Wow. This is even more bullshit than I thought.

So far, I was of the impression that this was like some govt. level ruling or something.


----------



## whitestar_999 (Apr 5, 2019)

Desmond David said:


> Wow. This is even more bullshit than I thought.
> 
> So far, I was of the impression that this was like some govt. level ruling or something.


I know,one of the pitfalls of sensational news nowadays. Also if such a ban will ever be issued by a state/central govt then most likely someone will file a PIL against it in Supreme Court.


----------



## chimera201 (Apr 5, 2019)

In other news...

Prince Harry thinks Fortnite 'shouldn't be allowed,' warns of the dangers of social media | PC Gamer


----------



## billubakra (Apr 6, 2019)

whitestar_999 said:


> ^^Technically there never was a govt ban,it was a ban issued by police officers in-charge of various districts using their public law & order discretionary powers.A govt ban is something that is issued by a state/central govt.





Desmond David said:


> Wow. This is even more bullshit than I thought.
> 
> So far, I was of the impression that this was like some govt. level ruling or something.



PUBG is officially banned in schools, says Gujarat government


----------



## Desmond (Apr 6, 2019)

IMO cellphones should be banned in school in general.


----------



## whitestar_999 (Apr 6, 2019)

billubakra said:


> PUBG is officially banned in schools, says Gujarat government


Yes,that is govt ban but only limited to primary schools & to be frank fully justified because primary schools are not the places where one should be playing pubg anyway.

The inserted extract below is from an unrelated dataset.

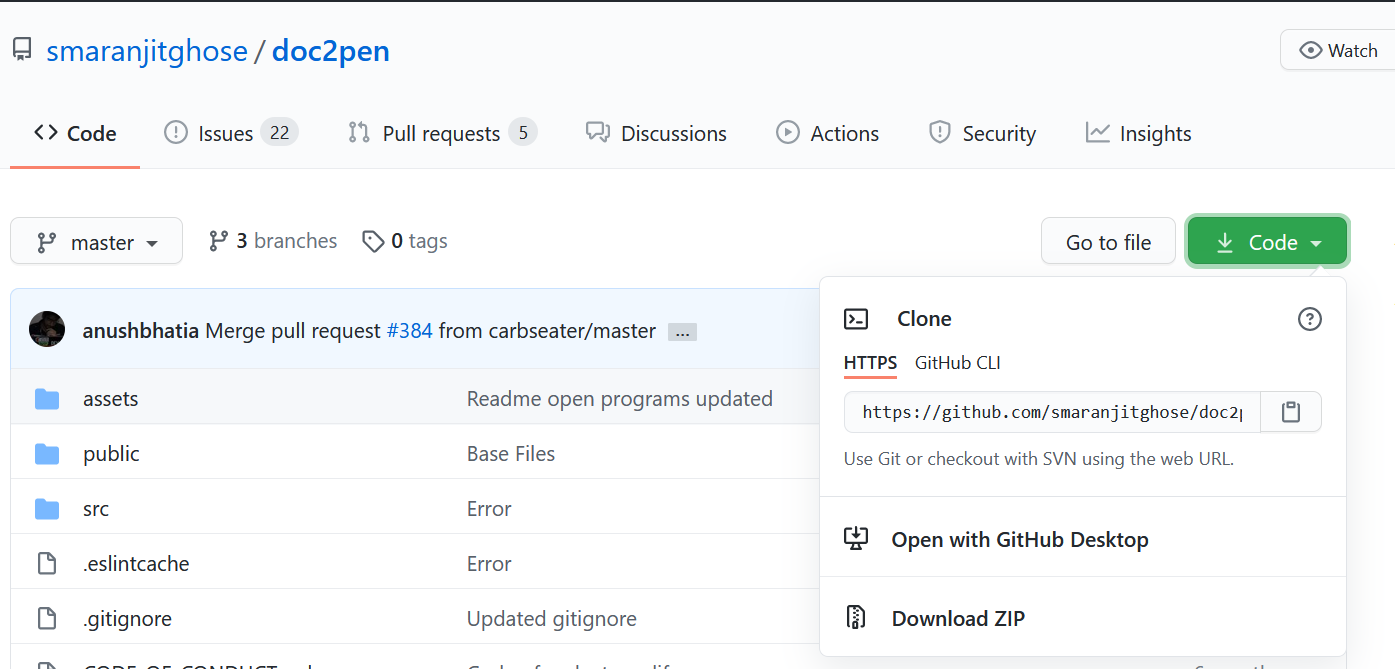Screen dimensions: 1395x669
Task: Copy the clone URL with clipboard icon
Action: (1291, 412)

P.S. It goes without saying that this ban does not have arrest provisions unlike the ban issued by police in-charges of districts.


----------



## billubakra (Apr 6, 2019)

whitestar_999 said:


> Yes,that is govt ban but only limited to primary schools & to be frank fully justified because primary schools are not the places where one should be playing pubg anyway.
> 
> P.S. It goes without saying that this ban does not have arrest provisions unlike the ban issued by police in-charges of districts.


If I was in Gujarat then I would have played pubg in front of the cops. Like Ice Cube says F the police, saale mobile chori ki complaint nahi likhenge vehle kaam karenge.


----------



## whitestar_999 (Apr 6, 2019)

billubakra said:


> If I was in Gujarat then I would have played pubg in front of the cops. Like Ice Cube says F the police, saale mobile chori ki complaint nahi likhenge vehle kaam karenge.


Ice Cube can afford to say it(being a multimillionaire rapper & in USA) but you can't.


----------



## billubakra (Apr 6, 2019)

whitestar_999 said:


> Ice Cube can afford to say it(being a multimillionaire rapper & in USA) but you can't.



Multimillionaires here can say the same anytime they want.


----------



## whitestar_999 (Apr 6, 2019)

billubakra said:


> Multimillionaires here can say the same anytime they want.


No they can't e.g.even ambani won't dare say anything against Didi in Bengal.


----------



## billubakra (Apr 8, 2019)

whitestar_999 said:


> No they can't e.g.even ambani won't dare say anything against Didi in Bengal.


He doesn't need to because he owns them all.


----------



## billubakra (Apr 13, 2019)

Now pubg has been banned in Nepal citing addiction and violence lol


----------



## topgear (Apr 24, 2019)

Can anyone put a ban on the production of Tobacco or Alcoholic Beverages which have proven social and health hazards ?
Kids are under 16 has done far more hideous crimes who were not into gaming
Because of religion many many inhumane things happened throughout the course of history - anyone up for banning it ?

People tend to show their power over the weak but are just too lazy to go against the more bigger ( red harmful ) things.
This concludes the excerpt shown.